1) No. As said by others, the data do not need to be stored intermediately
on hard disk. The producer programs for ISO 9660 can emit a data stream to
"standard output" and the burner programs can take this data stream by their
"standard input". That's called a "pipe", a very fundamental Unix shell
gesture.
The classic example is some variation of:
mkisofs /some/directory | cdrecord -v dev=/dev/sr0 -
My own way to do the same is:
xorriso -outdev /dev/sr0 -blank as_needed -map /some/directory /
(The data transfer is done internally between libisofs and libburn.)
Not to forget the GUI burn programs: K3b, Xfburn, Brasero, ...
They coordinate ISO producer program and burn program without much
assistance by the user.
Edit: Attempt to react on Nis' comment:
If you want to store not more than the content of a single file, then you could simply burn that file to the medium. If you later open file /dev/sr0,
then it will bear your stored content (plus probably some trailing garbage).
If you want to store more than one file, or file names and other attributes,
then you need to wrap your files into some filesystem or archive format.
This format will later be readable by the appropriate filesystem driver
(e.g. Linux "iso9660") or archive unpacker (e.g. program "tar").
You are of course free to pick only a few files from your hard disk and
to give them different names in the resulting filesystem or archive.
(mkisofs has option -graft-points and "pathspecs" /ISO/PATH=/DISK/PATH
to control the renaming. Some archive programs may have similar capabilities
to change file names when they get copied into their archive.)
Most filesystems would have to be created in a random-access writable
device or in a filesystem image file on disk. That's because there is
no producer program which would create them as sequential data stream.
Such a sequential stream is a precondition for piping.

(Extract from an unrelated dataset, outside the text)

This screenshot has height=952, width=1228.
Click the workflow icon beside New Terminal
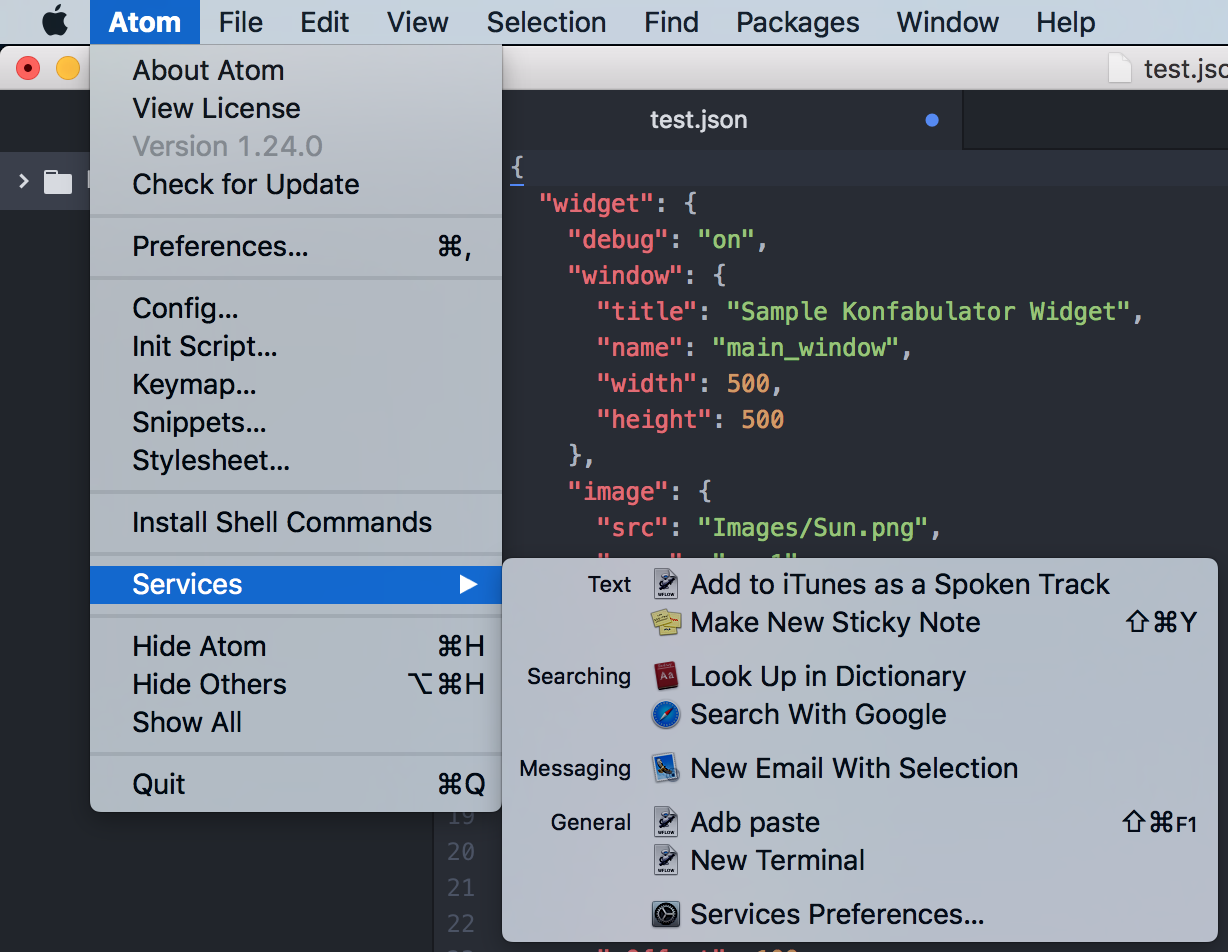point(666,861)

Archivers (e.g. "tar" or "zip") and ISO 9660 filesystem producers have the
capability to emit their result as sequential stream. So they are the ones
which can pipe their output into the input of a burn program.
(End of editing)
2) Now for the reason why so many proposals are around, which tell you to
first store the ISO image file and to then burn it to medium.
In the bad old times of the first CD burners there was the risk of
"buffer underrun". As soon as the drive wrote faster than the ISO producer
program could deliver data, the drive threw an error and left the CD-R
only partly written. The chance for success increased if the computer
first ran the ISO program, until all data was produced, and only then
started the burn program to read the ISO image from hard disk.
This time ended in the late 1990s by the invention of "burn free", which
enabled the drive to wait for more data and to resume burning the CD.
The problem of buffer underrun and burn abort did never hit DVD or BD media.